We've used this website a lot for setting up our first tank for a rescue betta, though my husband did have tanks back in the pre-Google days when all this information wasn't at your fingertips. So we've learned a lot over the past few months but have been having a bit of a problem-- all our algae eaters die. Here's what our setup looks like:
Tank age: 6 months
Tank size: 23 gallon
Tank mates: 1 betta
Tank decor: live planted with driftwood, a few pieces of slate, and a bit of an algae problem that's killing the plants
Nitrogen cycled: Yes
Water changes: 10-30% every 7-10 days, depending on chemical tests
Water temperature: about 77F
We started with some nerite snails, but the tank wasn't cycled so they did not make it. The issue here was definitely our novice excitement getting too many animals too fast.
We made sure our tank was cycled and stable for a few weeks (ammonia and nitrite at 0 ppm, nitrate under 40 ppm) then introduced 3 otos, as the fish store near us told us they do better in groups. These guys lasted a couple weeks then slowly died off. We never even found the last body.

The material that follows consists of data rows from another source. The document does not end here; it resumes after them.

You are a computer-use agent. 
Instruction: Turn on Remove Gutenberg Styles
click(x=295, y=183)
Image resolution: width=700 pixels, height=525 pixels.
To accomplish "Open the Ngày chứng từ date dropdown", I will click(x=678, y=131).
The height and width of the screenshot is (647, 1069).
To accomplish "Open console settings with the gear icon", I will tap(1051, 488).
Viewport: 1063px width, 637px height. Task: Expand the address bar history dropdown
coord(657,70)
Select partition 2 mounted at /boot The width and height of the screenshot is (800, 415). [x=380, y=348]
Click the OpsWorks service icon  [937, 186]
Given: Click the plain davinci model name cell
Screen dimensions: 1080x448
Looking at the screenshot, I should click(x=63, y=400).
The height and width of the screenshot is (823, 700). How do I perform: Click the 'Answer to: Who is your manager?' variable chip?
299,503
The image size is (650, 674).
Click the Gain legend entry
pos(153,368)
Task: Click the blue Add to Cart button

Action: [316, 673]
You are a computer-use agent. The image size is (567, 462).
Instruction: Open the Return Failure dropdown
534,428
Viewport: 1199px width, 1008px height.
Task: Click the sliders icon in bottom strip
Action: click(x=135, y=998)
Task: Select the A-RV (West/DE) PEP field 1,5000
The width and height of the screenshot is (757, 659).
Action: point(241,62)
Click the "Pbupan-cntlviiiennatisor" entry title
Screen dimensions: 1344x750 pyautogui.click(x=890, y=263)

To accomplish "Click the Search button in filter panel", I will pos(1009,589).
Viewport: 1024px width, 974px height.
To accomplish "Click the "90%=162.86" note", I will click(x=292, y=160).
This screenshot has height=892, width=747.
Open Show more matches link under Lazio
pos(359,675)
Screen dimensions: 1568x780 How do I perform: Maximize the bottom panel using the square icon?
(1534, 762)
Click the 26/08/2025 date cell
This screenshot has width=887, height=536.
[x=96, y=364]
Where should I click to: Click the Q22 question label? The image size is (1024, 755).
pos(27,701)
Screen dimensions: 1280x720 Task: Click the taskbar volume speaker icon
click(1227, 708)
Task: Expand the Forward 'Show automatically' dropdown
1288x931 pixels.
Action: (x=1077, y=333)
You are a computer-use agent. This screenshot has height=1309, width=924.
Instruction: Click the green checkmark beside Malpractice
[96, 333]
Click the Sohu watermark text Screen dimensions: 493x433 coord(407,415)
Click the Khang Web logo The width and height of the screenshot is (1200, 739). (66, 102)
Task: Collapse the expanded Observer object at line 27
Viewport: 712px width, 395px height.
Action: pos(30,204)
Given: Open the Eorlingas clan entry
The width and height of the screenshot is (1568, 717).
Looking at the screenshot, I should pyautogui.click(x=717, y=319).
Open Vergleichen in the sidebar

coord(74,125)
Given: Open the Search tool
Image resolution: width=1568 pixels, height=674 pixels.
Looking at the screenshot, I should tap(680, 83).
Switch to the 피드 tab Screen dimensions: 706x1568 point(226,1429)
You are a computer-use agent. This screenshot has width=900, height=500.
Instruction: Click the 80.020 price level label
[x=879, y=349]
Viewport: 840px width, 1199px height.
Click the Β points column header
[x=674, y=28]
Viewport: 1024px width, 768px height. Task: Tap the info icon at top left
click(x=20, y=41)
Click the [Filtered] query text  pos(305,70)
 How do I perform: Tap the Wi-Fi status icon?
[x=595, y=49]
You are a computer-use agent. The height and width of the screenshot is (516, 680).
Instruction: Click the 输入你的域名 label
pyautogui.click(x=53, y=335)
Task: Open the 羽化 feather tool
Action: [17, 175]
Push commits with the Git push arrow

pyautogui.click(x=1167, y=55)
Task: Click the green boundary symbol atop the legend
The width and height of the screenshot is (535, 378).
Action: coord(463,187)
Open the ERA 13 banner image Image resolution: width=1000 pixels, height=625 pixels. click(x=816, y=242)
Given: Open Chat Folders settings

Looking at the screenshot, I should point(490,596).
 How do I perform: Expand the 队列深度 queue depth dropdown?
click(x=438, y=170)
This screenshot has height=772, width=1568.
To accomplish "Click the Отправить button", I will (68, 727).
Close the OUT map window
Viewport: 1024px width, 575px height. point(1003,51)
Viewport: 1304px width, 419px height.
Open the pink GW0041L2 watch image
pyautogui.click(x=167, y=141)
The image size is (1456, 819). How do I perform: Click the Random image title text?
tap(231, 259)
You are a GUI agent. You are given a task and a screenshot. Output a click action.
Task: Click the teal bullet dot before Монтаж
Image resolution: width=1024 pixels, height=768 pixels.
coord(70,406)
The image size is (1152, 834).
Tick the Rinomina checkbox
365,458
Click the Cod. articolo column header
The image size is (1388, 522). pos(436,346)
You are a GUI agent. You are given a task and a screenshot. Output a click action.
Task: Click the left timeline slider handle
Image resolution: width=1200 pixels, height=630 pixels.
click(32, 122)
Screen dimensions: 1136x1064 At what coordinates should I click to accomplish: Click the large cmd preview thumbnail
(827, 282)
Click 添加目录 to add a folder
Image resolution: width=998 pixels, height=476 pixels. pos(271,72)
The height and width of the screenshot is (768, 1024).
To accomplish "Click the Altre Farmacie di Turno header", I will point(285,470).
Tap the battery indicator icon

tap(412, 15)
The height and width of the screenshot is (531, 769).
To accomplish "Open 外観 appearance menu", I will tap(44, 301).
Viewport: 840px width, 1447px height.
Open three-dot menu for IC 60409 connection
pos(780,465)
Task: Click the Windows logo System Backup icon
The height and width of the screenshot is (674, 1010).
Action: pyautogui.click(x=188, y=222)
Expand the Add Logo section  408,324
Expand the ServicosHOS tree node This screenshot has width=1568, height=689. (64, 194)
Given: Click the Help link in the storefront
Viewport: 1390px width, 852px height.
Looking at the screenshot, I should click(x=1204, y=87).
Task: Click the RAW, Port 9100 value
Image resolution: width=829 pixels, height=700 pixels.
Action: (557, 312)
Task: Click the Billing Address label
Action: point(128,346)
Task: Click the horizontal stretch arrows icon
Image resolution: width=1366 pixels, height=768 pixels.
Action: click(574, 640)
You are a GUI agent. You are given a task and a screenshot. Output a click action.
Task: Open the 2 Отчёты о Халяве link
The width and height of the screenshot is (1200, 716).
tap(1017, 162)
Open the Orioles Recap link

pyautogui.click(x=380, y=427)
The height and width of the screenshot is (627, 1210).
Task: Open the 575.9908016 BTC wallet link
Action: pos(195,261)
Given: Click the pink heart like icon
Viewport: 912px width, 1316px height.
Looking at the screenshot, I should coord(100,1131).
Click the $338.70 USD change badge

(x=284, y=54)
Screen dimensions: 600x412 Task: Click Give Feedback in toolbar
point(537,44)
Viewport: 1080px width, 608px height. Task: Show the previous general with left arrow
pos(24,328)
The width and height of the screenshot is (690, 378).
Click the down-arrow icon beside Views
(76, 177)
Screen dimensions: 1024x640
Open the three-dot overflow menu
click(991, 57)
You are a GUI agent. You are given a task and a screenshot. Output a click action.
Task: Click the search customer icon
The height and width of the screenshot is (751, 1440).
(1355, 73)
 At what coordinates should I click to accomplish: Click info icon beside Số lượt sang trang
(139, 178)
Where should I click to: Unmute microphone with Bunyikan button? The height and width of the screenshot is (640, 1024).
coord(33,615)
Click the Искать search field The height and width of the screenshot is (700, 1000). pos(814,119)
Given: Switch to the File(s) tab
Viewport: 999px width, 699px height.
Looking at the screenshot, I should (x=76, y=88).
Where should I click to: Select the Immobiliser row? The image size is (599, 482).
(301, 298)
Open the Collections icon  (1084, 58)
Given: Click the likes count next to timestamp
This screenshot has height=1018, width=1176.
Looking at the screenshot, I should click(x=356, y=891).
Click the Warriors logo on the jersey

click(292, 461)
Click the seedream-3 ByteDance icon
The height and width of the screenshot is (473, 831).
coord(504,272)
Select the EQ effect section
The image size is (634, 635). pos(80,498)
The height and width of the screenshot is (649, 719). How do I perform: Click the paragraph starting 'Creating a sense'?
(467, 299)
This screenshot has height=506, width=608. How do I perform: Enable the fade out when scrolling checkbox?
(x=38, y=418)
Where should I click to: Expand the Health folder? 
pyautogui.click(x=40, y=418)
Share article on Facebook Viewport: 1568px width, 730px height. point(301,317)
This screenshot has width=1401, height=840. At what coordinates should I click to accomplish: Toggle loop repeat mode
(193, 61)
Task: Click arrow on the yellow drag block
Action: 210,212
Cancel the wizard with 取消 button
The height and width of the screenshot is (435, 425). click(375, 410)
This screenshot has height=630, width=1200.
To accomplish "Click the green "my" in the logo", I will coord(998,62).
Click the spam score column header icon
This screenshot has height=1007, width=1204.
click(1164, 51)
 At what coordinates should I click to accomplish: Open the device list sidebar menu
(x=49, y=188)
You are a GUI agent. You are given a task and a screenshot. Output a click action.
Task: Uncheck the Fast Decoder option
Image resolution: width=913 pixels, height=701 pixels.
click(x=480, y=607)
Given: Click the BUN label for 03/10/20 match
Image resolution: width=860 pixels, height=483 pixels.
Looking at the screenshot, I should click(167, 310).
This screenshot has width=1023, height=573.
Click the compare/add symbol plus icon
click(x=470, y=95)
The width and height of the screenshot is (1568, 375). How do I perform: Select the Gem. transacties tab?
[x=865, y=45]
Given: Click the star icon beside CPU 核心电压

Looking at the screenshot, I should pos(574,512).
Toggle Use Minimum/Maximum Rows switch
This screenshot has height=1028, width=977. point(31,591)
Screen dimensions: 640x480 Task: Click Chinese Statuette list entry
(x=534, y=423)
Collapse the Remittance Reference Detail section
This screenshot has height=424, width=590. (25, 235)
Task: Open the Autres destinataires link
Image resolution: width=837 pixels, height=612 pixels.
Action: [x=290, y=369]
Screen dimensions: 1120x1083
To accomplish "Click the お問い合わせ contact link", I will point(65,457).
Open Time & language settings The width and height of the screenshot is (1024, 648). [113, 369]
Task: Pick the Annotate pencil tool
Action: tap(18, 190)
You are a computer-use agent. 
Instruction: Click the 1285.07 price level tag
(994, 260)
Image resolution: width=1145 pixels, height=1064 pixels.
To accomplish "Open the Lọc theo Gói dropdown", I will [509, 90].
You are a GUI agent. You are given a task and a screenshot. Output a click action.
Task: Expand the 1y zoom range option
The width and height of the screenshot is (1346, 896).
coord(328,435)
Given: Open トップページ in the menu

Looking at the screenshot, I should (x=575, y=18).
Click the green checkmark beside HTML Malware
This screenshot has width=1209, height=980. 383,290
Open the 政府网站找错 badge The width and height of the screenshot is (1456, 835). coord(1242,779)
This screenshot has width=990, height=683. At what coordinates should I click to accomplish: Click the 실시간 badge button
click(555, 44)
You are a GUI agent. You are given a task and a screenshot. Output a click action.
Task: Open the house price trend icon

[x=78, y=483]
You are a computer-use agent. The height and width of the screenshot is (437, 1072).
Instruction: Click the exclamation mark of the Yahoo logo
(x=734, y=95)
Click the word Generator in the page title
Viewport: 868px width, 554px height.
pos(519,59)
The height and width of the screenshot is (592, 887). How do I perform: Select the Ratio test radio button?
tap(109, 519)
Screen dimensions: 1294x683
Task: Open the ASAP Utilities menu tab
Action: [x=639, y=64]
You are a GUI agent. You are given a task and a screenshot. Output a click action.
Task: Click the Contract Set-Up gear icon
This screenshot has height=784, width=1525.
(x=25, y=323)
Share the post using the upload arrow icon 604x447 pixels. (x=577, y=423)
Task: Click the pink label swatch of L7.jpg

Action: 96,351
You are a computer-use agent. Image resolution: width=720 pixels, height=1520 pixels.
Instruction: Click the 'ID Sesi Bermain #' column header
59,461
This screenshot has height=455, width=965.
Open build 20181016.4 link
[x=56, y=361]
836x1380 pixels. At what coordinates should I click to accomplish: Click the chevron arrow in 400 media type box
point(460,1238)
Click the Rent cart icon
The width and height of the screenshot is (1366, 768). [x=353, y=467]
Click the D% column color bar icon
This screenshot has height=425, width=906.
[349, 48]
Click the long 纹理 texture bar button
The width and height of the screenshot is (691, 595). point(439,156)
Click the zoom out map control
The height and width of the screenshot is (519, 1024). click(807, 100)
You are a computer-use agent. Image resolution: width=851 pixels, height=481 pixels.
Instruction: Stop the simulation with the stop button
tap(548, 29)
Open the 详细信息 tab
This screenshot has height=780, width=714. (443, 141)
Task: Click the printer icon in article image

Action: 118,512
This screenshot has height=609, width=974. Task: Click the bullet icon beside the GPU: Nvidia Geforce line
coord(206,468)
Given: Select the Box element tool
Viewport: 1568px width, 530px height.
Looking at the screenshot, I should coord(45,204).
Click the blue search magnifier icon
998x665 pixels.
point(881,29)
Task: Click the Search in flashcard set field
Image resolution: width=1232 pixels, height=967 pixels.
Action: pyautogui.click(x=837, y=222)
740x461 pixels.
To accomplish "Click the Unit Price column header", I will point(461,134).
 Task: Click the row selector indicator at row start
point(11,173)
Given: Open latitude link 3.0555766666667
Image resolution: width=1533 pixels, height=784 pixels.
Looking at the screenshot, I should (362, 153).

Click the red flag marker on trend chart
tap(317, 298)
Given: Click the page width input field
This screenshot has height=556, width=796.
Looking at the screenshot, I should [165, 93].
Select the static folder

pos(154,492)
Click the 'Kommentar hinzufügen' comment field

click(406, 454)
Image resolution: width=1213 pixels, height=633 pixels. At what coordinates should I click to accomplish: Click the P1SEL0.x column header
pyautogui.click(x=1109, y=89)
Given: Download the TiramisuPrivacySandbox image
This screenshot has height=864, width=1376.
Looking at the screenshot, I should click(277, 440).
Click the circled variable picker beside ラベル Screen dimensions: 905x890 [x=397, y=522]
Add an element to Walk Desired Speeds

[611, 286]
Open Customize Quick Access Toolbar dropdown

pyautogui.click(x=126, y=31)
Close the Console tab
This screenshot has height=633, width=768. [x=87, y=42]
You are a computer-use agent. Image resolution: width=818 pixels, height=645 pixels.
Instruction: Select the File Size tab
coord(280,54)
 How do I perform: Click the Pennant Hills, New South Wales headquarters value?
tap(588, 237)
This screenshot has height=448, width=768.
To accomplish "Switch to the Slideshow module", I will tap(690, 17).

The people at the aquarium store we go to (highly reviewed, no complaints about unhealthy fish that I could find) suggested it's a pH problem. Also suggested that the otos usually like things on the more acidic side anyway, so that could have been the problem, as could the fact that otos are pretty fragile and we see a lot of posts that in the first 6 weeks for otos there's a pretty high mortality rate. We sit a bit basic usually (7.2-7.6) so we monitored our KH/pH in case the live plants/algae were causing pH spikes through the day. They were a little (a swing of 7.2-7.4 morning to afternoon) so we adjusted our carbonate and waited about a week for everything to stabilize.
Then we got an albino bristlenose pleco. The woman at the shop and the internet agree that these are really hard to kill, so we were like, PERFECT for us. It died in less than a week. Here are my current chemical readings (post-pulling out poor dead Kebab, so the ammonia is a little higher than usual tests). I use a liquid test kit:
pH: 7.6
KH: 50-100 ppm
NH4+: 0-0.25 ppm (usually zero, this is because of the new fish introduction on Monday and fish death today I believe)
NO2-: 0 ppm
NO3-: 0-20 ppm
The pleco should be fine with these values (pH 5.5-7.6 is a fine range for them according to the internet), though the pH still looks a bit high in general. We give a 2 hour adjustment period floating the bag in the tank before putting the fish, but I did just read that it's better to do a slow water exchange as well when introducing the fish so we'll incorporate that in the future. The betta doesn't seem to care about any of these fish really and there were no signs of violence on the bodies or ever in behavior.
So... what do you think, community? I'm currently leaning toward needing to adjust my pH down to about 7 and add some water introduction steps into our acclimation procedure. Is there anything else I'm missing that you see? Do you have suggestions for how to adjust the pH without shocking the betta and killing the one sweet scale baby we have been able to keep alive? Sorry for the crazy long post, but it's been quite an ordeal getting to this point and we'd really like to get some algae eating scale babies to help keep our tank pretty and our plants growing.